The years have brought many different challenges, but it was the early days of Netflix’s streaming dominance that gave him the most sleepless nights about the shop’s future. I told Charania that I’m of an age to remember the days when he sat sandwiched between the two behemoths of Apollo and Blockbuster, each store a few hundred yards from his front door. “Oh God yeah, I had some hard times mate, I’ll tell you that,” he said, laughing. “But it was also good for me, because Blockbuster was very expensive, so people would come to me.” It wasn’t just economics. Somehow, you’d always find the newest releases in his store, something Charania says provoked the envy of Apollo in particular.
“They tried to find out [how] and reported me to the film companies, who said ‘Well, if you can find out who’s supplying them we can stop it,’ but obviously, they didn’t know.” Pre-lockdown, Charania told me, he was still averaging 400 rentals a week, solid enough numbers but nothing like the early-2000s glory days. “We used to do 700 to 1,000 back then,” he said with a trace of melancholy. Still, he added, the rate of new members is a cause for optimism, with around 20 people signing up each month.
It’s an encouraging trend, and one Charania chalked up to people’s frustration with the ever-growing cost of streaming subscriptions. With so many competing platforms demanding money and attention, it can often feel like more of a chore than a convenience. What a DVD offers is a steady, physical kind of reliability. “Some people are having internet problems trying to watch something on Netflix or Prime,” he said, alluding to Netflix’s struggles during lockdown, while the lack of real choice is another factor. He recalled going on holiday and staying in one night to watch the streaming platform. “I’m sorry, there were all the little dramas and documentaries, and I was like, ‘Where are the movies?’”
It isn’t just the technology that has changed over the past decade. Forest Hill itself is a vastly different place from the slightly shabby inner suburb of the recent past. Along with Blockbuster and Apollo, several of the pubs and chain shops are also long gone, replaced by their upmarket independent equivalents. It’s been an ambiguous process, broadly made possible by the reopening of the old East London Line as the Overground in 2011. In some ways, the new, monied type of resident has proved a shot in the arm for Charania, even if he’s still very much attuned to the needs of his long-term customer base. “Property prices have gone up. Different faces of people.”

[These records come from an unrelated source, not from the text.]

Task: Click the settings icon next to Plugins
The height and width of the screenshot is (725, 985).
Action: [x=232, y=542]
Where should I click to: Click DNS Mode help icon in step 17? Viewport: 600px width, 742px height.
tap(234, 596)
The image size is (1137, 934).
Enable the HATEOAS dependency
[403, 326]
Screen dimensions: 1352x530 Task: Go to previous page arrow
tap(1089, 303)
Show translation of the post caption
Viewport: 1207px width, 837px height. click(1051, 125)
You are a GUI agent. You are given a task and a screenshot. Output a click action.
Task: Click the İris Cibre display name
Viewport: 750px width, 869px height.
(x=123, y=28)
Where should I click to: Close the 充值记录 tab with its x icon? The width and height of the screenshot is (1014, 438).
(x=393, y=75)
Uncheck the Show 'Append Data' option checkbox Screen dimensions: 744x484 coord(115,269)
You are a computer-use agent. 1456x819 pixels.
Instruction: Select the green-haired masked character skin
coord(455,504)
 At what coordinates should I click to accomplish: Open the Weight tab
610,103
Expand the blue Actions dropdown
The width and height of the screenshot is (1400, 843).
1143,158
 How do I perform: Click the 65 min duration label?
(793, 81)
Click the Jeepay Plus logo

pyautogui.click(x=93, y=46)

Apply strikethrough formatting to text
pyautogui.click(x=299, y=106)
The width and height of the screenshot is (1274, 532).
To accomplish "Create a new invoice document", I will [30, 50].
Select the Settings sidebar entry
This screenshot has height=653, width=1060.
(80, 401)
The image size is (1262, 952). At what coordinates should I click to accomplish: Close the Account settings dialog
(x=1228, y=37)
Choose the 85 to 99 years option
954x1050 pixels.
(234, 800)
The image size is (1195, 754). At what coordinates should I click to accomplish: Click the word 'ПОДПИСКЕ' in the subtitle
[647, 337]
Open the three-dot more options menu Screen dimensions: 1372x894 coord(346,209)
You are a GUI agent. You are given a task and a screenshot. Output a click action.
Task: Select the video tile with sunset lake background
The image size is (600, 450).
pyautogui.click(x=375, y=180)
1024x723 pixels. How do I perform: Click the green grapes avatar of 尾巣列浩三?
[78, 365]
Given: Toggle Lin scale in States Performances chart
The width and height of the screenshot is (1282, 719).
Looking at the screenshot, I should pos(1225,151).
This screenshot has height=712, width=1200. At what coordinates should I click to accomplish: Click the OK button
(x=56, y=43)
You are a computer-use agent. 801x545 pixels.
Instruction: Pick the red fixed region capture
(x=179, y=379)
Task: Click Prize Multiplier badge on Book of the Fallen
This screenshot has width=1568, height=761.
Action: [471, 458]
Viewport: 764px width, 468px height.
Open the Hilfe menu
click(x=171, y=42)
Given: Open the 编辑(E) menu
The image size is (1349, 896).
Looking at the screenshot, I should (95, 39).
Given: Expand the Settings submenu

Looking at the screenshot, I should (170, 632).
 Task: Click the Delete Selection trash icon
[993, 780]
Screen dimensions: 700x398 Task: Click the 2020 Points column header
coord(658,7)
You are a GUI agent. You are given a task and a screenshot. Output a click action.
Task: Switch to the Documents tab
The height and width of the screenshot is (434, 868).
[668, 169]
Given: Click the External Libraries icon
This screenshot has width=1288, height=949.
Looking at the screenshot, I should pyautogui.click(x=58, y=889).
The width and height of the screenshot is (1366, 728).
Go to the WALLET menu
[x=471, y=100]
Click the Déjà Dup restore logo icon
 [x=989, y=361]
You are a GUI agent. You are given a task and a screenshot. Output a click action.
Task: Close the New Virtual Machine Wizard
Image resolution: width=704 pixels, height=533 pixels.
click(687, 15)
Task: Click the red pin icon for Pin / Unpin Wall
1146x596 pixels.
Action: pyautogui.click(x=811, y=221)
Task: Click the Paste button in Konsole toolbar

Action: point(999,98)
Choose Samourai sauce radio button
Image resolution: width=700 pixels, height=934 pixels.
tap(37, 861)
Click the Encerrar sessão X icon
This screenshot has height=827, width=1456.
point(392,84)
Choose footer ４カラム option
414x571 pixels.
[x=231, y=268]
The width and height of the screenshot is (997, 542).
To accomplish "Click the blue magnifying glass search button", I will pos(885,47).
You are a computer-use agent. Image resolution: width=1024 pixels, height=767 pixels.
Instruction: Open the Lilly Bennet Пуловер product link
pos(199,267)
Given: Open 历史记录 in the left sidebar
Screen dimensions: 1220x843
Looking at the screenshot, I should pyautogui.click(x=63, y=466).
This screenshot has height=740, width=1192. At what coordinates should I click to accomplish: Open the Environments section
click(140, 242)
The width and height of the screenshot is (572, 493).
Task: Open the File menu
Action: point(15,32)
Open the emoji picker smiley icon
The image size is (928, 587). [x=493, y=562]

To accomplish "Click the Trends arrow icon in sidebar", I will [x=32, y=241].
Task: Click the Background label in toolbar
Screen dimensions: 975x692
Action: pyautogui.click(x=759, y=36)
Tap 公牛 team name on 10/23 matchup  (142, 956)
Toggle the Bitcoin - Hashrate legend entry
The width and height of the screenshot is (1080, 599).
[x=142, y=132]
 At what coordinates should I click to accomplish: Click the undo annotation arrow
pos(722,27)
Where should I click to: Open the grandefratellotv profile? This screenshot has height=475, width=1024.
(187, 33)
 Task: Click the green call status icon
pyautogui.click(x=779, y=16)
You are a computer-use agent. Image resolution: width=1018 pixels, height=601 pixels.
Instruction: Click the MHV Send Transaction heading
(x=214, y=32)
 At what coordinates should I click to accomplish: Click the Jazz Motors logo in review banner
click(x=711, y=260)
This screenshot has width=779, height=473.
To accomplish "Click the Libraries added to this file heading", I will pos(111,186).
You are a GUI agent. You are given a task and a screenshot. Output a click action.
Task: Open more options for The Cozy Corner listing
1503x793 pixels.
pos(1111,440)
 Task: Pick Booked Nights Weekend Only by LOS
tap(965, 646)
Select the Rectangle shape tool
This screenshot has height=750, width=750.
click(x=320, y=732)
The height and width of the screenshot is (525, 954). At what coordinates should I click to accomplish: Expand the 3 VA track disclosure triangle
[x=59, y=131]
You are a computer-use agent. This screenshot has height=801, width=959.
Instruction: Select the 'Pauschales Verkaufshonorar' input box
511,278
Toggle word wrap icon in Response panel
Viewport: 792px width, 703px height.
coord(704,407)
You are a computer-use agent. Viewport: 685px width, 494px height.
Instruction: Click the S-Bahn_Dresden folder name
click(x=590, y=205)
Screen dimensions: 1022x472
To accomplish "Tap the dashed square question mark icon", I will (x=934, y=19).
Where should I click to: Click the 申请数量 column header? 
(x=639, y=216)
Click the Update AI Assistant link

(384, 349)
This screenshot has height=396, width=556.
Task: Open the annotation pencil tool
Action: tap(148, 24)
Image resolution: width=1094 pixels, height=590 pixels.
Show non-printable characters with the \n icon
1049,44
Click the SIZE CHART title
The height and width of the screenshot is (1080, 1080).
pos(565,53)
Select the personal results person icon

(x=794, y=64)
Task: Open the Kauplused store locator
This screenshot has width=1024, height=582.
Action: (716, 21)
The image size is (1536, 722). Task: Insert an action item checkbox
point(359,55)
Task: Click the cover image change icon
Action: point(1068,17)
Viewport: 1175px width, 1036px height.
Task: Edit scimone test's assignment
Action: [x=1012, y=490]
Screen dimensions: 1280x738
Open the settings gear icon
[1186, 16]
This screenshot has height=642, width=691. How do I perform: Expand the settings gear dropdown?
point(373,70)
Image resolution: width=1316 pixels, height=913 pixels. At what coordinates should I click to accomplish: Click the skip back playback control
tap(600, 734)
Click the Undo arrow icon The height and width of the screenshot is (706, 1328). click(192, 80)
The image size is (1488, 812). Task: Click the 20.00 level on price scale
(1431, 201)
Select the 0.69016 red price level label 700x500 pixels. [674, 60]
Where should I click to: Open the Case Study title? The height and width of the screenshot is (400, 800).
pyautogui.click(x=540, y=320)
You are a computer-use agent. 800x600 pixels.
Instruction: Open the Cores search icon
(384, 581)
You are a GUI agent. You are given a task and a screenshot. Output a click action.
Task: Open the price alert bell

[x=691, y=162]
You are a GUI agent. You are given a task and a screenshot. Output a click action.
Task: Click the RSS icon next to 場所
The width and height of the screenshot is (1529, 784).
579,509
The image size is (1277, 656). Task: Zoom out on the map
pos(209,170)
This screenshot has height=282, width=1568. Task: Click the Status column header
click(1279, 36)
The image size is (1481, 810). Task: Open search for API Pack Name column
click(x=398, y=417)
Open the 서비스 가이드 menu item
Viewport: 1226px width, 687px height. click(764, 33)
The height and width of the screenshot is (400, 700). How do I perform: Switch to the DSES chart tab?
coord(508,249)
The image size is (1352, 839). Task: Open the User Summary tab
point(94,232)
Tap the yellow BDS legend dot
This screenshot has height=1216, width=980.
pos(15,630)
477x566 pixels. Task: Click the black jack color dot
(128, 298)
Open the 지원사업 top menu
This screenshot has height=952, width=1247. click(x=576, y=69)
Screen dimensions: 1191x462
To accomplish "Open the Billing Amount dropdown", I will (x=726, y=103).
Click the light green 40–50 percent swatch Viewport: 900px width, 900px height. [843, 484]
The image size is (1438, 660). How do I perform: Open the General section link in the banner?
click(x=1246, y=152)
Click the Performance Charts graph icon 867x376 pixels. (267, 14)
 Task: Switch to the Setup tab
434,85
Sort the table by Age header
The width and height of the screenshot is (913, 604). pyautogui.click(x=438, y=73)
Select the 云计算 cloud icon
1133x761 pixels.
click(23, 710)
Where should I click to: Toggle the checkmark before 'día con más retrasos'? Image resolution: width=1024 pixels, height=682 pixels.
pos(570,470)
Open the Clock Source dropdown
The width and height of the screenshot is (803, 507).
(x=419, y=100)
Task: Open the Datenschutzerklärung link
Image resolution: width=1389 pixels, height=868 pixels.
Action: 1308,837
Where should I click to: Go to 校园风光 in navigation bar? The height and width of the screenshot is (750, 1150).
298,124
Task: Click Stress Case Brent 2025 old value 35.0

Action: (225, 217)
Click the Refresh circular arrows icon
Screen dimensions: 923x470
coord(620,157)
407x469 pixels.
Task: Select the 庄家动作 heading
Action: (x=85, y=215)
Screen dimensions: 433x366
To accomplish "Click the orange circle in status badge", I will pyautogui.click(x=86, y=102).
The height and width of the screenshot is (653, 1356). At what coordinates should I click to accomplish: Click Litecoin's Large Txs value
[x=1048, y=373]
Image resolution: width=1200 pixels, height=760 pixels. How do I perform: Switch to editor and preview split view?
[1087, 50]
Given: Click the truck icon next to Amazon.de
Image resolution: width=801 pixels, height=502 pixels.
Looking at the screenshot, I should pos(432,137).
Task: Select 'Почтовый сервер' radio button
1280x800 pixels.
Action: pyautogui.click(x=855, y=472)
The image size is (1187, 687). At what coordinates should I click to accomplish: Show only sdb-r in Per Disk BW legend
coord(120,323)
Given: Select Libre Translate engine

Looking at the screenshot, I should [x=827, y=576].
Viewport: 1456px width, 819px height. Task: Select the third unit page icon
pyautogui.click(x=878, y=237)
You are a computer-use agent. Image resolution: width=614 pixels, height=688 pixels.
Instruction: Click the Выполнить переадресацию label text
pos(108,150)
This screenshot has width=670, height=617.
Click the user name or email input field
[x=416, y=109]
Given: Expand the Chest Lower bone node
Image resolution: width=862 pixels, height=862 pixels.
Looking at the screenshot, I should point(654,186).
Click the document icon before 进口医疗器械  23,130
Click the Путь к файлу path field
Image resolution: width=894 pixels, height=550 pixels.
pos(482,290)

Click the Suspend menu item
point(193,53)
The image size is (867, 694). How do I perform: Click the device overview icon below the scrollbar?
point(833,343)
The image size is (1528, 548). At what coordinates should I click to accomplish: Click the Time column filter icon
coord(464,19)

It wouldn’t be right to say I can remember my first visit to For Your Eyes Only, way back in the long submerged and irretrievable past. But I can recall many subsequent trips throughout the years. Nostalgia can often be a futile, painful exercise, but that’s not the case when I cast my mind back to the excitement of standing in front of one of the shop’s walls, staring at all the latest video covers. I wonder if the new clientele find their visits as comforting, without the benefit of their past experiences to draw from? Perhaps it’s impossible to fully explain to anyone who didn’t grow up in the area, or during the golden age of the video rental store, but I’ve never quite been able to understand the idea of Forest Hill without For Your Eyes Only. Like so many other small-business owners, Charania doesn’t know what the future holds. “You don’t know mate, you just don’t know,” he said, right at the start of our call. Maybe his newfound customers have more of an idea.